- Born: Muriel Zimmerman New York City
- Education: BA Queens College, NYC MA Johns Hopkins University MFA and PhD Arizona State University, Tempe, AZ
- Known for: New Media Art, art + technology, installation, video, interactive performance
- Movement: Contemporary Art
- Awards: Women's Caucus for Art Lifetime Achievement Award 2002
- Website: murielmagenta.com

= Muriel Magenta =

American visual artist

Muriel Magenta née Zimmerman is an American visual artist working in new media genres of computer art, installation, multimedia performance as well as video and sculpture. Magenta is Professor of Art at Arizona State University.

==Education==
Magenta received a BA from Queens College, in New York City, an MA from Johns Hopkins University in Baltimore, MD, and an MFA and PhD from Arizona State University.

==Work==
Magenta's installations involve the interface between electronic media and the audience, creating visual/perceptual experiences within actual spaces, transforming them into hybrids between virtual environments and lived space. Magenta's video art in the 1980s used controversial techniques such as leaving all crew members uncredited and using a pastiche style utilizing entire segments from the work of peers. Coincidentally, this style was popularized more prominently in the film industry by Quentin Tarantino in the 1990s who instead was candid about his influences from different genres. Magenta has had solo exhibitions at the University of Southern California, Kansas City Art Institute, LACE: Los Angeles Contemporary Exhibitions, Scottsdale Center for the Arts, among others. Her work has been exhibited in group exhibitions at the Whitney Museum of American Art, Brussels International Film Festival, European Media Festival, Brooklyn Film Festival, SIGGRAPH among others.
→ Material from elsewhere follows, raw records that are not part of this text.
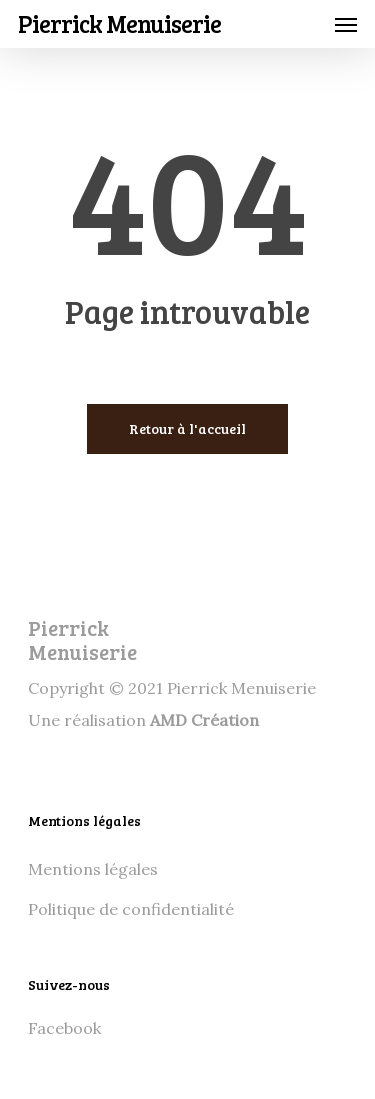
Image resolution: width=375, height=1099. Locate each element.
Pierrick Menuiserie (119, 24)
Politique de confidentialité (131, 909)
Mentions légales (93, 869)
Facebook (64, 1028)
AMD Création (204, 720)
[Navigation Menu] (346, 24)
Magenta served as the National President of the Women's Caucus for Art, and has been involved in the women's art movement for decades in leadership positions. She has curated exhibitions, such as Push Comes to Shove: Women and Power, in collaboration with the Scottsdale Museum of Contemporary Art and Arizona State University.

== Videography ==

Bride (Tempe, Arizona: Muriel Magenta, 2000?).

Club M (Tempe, Arizona: Muriel Magenta, 2009?).

Coiffure Carnival Trilogy (Tempe, Ariz.: Muriel Magenta, 2000?). Includes: Coiffure Carnival: A Permanent Wave of Hair—Salon Doo—In Defense of a Hairdo.

The World's Women On-line!: Videowall. 1995

Times Square: 3D Animation (Arizona: Magenta Productions, 2002).

Token City (Tempe, Ariz.: Institute for Studies in the Arts, Arizona State University, 1997).

28 Women: A Chance for Independence: Documentary (Tempe, AZ: M. Magenta, 2005).

Virtual Justice (Ariz.: Magenta Productions, 1993).

== Exhibitions ==

Muriel Magenta Coiffure Carnival, Video/Sculpture: Scottsdale Center for the Arts, Scottsdale, Arizona, March 29-May 30, 1990. Curated by Robert E. Knight; exhibition catalog essays by J. Gray Sweeney.

== Awards ==
In 2002 Women's Caucus for Art awarded her with a Lifetime Achievement Award.